Firstly we must understand what an IP address is. An IP address is a set of numbers (or with the latest version characters and numbers) which represent an address on the internet reserved for a server. You should think of an IP address as the equivalent of your house name and address. It uniquely identifies your house as being on a street, in a city, in a country.
DNS (Domain Name System) is the glue that holds together the World Wide Web (WWW). It translates human readable and rememberable domain names entered in web browsers and used in other internet connected devices into a set of digits (an IP address) representing the location on the network (usually the internet) that needs to be visited in order to satisfy the request.
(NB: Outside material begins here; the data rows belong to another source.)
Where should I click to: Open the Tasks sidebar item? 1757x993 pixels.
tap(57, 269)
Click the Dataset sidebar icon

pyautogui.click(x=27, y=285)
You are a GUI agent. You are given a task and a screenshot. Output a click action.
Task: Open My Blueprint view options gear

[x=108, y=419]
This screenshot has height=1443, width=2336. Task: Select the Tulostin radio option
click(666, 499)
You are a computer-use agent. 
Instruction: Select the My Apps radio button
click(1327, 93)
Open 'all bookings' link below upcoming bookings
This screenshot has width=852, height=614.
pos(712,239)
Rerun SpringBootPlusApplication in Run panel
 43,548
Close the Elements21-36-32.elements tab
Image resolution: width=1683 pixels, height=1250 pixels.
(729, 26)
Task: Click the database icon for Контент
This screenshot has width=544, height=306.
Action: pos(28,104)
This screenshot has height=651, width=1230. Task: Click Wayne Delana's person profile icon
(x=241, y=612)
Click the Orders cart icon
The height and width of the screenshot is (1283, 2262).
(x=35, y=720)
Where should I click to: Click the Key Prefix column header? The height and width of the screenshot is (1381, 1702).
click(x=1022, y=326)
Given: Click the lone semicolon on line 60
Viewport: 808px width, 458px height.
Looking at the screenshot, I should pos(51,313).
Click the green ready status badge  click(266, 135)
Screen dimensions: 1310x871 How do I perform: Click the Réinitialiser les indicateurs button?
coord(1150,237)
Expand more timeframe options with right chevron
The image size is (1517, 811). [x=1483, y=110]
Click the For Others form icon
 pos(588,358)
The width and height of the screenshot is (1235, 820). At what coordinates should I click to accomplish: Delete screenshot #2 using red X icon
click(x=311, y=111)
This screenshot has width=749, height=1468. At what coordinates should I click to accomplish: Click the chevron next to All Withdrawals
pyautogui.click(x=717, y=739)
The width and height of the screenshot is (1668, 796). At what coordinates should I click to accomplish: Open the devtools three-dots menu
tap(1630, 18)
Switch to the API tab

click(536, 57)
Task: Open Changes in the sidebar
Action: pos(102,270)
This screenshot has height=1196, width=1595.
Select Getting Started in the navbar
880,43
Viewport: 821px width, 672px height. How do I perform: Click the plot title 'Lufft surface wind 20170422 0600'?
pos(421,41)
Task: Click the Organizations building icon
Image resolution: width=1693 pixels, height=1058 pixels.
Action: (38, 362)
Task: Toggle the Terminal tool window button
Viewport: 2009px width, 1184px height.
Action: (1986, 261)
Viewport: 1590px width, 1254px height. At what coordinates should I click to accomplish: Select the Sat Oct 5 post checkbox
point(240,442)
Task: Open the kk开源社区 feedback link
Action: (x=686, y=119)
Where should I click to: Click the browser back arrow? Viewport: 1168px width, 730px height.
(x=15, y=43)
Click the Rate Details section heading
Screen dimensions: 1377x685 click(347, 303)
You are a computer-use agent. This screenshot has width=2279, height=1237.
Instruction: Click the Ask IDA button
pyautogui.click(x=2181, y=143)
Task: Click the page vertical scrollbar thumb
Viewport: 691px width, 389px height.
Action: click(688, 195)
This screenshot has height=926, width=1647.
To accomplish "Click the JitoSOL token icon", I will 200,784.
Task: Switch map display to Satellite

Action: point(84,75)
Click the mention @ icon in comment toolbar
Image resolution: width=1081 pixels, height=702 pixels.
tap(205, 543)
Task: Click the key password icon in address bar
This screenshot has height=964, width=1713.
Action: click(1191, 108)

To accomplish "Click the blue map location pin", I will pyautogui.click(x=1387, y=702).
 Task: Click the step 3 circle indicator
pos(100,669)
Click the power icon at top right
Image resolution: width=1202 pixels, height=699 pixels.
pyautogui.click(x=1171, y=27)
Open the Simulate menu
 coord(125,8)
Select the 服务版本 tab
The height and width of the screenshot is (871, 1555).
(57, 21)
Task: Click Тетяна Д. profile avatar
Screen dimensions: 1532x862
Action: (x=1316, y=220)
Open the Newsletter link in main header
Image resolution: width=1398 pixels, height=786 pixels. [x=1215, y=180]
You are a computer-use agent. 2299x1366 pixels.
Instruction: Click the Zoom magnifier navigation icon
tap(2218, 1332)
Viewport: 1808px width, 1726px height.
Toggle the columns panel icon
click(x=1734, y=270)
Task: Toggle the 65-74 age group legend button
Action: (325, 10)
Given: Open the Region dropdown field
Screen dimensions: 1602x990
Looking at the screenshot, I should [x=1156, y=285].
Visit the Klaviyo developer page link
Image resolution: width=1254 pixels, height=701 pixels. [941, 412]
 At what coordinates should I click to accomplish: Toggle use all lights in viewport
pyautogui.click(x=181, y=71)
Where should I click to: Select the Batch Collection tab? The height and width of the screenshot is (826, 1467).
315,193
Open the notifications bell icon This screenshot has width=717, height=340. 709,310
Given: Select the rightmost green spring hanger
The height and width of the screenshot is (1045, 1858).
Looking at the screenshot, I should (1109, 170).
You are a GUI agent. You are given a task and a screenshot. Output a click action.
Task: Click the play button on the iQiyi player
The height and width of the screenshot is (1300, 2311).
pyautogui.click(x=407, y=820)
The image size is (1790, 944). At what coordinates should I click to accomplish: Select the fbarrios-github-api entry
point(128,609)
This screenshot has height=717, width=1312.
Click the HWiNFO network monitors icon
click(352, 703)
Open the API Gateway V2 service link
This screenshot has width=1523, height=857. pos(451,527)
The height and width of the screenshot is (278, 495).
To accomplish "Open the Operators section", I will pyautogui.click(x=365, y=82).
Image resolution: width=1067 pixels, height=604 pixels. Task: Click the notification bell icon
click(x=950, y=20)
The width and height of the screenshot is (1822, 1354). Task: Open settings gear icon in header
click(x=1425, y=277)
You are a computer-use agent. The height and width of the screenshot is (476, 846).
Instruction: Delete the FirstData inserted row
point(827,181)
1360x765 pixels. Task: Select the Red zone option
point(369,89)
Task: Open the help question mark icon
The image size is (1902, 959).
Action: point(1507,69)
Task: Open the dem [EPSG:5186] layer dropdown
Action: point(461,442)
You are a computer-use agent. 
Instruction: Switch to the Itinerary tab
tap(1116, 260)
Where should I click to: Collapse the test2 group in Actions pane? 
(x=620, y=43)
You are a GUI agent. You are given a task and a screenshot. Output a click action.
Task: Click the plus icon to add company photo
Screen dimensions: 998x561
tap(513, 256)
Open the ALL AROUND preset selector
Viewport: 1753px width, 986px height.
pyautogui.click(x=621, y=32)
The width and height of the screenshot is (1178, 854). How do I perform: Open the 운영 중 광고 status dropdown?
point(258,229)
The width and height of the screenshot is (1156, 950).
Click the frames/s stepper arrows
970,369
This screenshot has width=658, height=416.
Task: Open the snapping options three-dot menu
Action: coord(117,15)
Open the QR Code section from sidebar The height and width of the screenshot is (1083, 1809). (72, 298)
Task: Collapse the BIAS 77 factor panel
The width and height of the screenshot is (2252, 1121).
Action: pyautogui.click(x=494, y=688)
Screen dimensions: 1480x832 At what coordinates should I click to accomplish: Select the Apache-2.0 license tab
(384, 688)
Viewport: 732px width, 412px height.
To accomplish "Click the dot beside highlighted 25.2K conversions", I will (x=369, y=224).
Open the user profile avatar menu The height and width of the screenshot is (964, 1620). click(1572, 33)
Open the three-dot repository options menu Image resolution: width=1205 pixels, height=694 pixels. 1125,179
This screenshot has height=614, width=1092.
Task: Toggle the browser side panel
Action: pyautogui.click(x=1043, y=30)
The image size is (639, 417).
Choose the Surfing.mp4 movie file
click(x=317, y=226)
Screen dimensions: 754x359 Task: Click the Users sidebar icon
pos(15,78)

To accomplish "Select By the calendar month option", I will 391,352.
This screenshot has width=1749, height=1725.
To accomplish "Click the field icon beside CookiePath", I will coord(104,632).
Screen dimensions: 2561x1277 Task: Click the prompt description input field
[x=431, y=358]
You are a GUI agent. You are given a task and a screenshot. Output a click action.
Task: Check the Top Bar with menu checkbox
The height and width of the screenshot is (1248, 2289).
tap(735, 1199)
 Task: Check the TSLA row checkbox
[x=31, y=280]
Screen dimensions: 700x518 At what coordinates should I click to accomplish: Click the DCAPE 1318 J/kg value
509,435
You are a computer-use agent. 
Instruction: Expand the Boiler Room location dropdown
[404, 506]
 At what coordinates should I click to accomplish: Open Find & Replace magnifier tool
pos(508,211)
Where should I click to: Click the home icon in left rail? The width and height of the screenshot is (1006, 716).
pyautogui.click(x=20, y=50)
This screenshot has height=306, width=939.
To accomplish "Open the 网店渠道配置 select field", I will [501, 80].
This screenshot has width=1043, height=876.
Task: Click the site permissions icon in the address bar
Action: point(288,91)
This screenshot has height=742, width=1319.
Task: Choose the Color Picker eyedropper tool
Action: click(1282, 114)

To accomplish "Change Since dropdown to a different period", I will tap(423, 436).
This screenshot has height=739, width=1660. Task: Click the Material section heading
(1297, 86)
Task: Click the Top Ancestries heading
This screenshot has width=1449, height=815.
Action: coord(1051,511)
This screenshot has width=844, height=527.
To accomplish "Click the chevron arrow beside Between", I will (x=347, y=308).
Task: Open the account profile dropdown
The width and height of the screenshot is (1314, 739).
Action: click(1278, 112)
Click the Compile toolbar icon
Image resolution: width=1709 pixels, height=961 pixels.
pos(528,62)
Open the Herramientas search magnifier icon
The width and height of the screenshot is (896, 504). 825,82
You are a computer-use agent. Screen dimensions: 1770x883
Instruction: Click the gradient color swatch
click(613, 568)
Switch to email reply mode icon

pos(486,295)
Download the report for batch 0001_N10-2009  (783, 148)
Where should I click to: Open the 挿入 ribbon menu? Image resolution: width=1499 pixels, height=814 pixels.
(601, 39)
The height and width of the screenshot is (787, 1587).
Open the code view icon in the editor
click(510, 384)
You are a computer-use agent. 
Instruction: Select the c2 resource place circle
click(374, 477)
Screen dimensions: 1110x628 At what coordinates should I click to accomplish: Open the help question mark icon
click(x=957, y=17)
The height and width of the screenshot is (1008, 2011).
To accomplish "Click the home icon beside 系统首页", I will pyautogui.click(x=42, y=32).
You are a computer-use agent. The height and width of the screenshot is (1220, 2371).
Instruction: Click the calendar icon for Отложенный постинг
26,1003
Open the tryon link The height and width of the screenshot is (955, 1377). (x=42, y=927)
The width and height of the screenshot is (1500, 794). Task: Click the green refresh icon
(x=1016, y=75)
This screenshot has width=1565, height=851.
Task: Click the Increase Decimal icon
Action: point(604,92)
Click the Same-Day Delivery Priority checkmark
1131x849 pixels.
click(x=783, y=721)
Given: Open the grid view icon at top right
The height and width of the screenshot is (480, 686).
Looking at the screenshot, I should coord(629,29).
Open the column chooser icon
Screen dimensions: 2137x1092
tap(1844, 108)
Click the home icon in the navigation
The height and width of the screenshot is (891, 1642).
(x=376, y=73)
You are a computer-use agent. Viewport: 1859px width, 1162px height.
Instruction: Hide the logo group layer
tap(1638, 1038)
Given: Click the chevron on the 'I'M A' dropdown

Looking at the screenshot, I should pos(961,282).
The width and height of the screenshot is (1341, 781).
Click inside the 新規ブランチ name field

When you create a domain name it has a set of DNS records associated with it which are usually maintained by you or your web designer / developer via your domain registration agent website. These records are stored on what is called a DNS name-server. Your registration agent name-server links to many thousands of other DNS name-servers across the globe which all (eventually) will have a copy of your records.
The most common forms of DNS records are A records, CName records and MX records.
A Record
This maps a sub domain (for example www.example.com or apps.example.com directly to an IP address number.
CName Record
Maps one domain name record to another. For example you could have a CName record for app.example.com in your DNS which maps to 123466.someothersite.com. It gives a way to mask that you are actually calling the other domain when people use the domain app.example.com.
MX Records
Used to tell other systems on the internet how to deliver mail to your domain. There are usually multiple records entered per domain.